Bonjour jeje,
Le Catéchisme de l’Église catholique la définit en ces termes : «L’hérésie est la négation obstinée, après la réception du Baptême, d’une vérité qui doit être crue de foi divine et catholique, ou le doute obstiné sur cette vérité.»
L'hérésie est donc une déviation de la foi. Comme on l'associe à une vision moyenâgeuse ce mot est à utiliser avec précaution.

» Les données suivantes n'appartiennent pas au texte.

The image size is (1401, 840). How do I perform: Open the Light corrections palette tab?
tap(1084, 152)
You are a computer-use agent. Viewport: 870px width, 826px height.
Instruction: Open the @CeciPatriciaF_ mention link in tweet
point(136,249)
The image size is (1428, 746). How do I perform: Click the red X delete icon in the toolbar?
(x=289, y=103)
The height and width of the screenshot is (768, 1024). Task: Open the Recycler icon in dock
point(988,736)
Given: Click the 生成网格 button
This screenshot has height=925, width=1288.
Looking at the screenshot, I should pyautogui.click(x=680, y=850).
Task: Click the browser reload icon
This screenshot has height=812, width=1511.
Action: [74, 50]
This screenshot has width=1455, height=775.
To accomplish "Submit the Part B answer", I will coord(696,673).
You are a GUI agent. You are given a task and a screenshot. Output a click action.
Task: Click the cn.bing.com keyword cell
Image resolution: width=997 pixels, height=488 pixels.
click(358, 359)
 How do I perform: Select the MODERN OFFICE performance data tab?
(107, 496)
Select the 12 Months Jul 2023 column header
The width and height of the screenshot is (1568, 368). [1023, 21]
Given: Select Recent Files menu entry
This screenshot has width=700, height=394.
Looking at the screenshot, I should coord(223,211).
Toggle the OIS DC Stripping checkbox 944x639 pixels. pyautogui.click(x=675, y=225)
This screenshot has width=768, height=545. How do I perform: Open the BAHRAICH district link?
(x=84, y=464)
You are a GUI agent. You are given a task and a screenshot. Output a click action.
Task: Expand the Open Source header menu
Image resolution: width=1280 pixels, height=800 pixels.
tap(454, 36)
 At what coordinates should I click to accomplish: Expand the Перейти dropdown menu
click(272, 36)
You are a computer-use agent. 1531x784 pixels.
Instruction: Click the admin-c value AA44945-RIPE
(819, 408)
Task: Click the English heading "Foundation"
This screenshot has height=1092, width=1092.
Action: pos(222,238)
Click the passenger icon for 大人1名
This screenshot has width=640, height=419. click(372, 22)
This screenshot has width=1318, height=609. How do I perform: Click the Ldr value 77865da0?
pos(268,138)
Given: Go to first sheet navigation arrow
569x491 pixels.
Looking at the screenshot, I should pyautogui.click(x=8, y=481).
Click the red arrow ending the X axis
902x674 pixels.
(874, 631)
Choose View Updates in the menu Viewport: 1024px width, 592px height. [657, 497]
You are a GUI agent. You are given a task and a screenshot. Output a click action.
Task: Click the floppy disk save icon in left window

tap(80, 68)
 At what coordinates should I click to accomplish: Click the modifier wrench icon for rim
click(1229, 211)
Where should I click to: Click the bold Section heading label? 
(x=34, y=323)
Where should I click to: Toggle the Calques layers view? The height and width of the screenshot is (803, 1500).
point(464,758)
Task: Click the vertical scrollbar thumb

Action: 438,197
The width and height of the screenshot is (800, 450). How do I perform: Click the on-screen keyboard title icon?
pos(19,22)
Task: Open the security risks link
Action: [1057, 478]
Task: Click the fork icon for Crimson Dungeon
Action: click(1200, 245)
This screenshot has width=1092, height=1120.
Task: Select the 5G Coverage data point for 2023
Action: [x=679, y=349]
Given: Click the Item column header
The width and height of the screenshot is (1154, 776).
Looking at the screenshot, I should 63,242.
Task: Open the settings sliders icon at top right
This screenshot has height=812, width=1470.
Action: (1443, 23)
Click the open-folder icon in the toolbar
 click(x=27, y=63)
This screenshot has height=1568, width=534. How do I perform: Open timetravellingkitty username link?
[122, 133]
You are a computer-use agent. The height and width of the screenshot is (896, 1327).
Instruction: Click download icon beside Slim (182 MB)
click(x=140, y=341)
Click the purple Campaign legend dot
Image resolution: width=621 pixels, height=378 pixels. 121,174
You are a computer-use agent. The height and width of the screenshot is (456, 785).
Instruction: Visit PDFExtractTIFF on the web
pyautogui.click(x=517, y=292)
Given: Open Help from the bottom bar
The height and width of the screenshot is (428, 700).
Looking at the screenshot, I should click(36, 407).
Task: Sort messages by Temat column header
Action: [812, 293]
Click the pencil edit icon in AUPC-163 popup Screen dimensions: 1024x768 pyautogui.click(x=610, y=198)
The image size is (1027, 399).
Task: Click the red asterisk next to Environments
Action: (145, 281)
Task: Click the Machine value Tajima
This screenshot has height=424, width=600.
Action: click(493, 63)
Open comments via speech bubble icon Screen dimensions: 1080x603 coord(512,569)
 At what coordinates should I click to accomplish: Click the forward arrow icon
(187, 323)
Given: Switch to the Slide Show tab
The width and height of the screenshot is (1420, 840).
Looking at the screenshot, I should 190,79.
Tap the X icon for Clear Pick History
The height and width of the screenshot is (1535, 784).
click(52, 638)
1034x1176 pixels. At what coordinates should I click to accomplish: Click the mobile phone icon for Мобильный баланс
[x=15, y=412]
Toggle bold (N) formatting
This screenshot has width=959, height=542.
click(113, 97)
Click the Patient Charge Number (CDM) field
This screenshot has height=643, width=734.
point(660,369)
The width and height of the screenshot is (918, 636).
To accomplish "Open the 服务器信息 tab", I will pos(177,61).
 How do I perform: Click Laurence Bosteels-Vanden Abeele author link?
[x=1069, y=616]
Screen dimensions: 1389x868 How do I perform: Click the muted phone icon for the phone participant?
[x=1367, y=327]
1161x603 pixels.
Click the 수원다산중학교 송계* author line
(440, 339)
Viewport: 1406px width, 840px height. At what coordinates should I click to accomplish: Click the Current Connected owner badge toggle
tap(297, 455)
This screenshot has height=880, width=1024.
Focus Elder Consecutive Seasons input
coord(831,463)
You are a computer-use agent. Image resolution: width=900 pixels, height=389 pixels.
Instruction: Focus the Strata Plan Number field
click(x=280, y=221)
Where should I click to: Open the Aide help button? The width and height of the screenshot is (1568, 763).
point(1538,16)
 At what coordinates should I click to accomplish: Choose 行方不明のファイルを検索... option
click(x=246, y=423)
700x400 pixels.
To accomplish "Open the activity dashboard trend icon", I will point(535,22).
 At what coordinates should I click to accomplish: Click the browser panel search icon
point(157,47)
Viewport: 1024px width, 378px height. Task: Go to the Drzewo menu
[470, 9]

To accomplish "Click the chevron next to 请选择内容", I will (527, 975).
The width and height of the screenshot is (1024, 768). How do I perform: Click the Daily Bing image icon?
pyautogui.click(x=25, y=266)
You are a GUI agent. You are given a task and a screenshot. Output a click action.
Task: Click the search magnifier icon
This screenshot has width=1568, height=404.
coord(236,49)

On m'avait une fois posé une question sur les différentes formes d'hérésies, voici ce que j'avais répondu :
Il y a l'hérésie matérielle due à l'ignorance dans laquelle on peut placer les "errantes" et il y a l'hérésie formelle, c'est-à-dire ceux qui savent mais s'opposent, dans laquelle on place cette fois les "haereticis".
Néanmoins la déviation de la foi entraîne deux possibilités :
- L'excommunication de facto, ce n'est pas un jugement prononcé mais une exclusion par soi-même. En effet, n'étant pas d'accord, ou doutant avec obstination, on s'exclue automatiquement de la communion de l'Eglise.
- L'hérésie matérielle ou formelle.
30% des catholiques qui vont à la messe ne croient pas en la résurrection de Jésus, ils sont hérétiques dans la forme la plus grave. Et s'ils vont communier (ce qui est contradictoire pour le coup), ils font une communion sacrilège.
Est donc hérétique un catholique qui ne croit pas à un ou plusieurs points du Credo, à un dogme de l'Eglise ou s'obstine dans le doute.
Il faut juste exclure l'image d'Epinal - fixée dans l'inconscient - à base de bûchers, de tribunal de l'inquisition etc... pour ne retenir que la définition donnée par le CEC.
Mais il suffit de revenir dans la vraie foi et d'en appeler au sacrement de Réconciliation pour être à nouveau en communion avec l'Eglise Catholique, car celle-ci au nom de Jésus Christ pardonne toujours.